● Lines of data:
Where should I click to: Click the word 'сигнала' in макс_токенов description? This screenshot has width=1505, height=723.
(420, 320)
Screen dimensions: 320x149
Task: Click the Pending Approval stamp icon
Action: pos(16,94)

● What is needed: Please reproduce the lines above exactly as they appear, all of them.

● In response:
Where should I click to: Click the word 'сигнала' in макс_токенов description? This screenshot has width=1505, height=723.
(420, 320)
Screen dimensions: 320x149
Task: Click the Pending Approval stamp icon
Action: pos(16,94)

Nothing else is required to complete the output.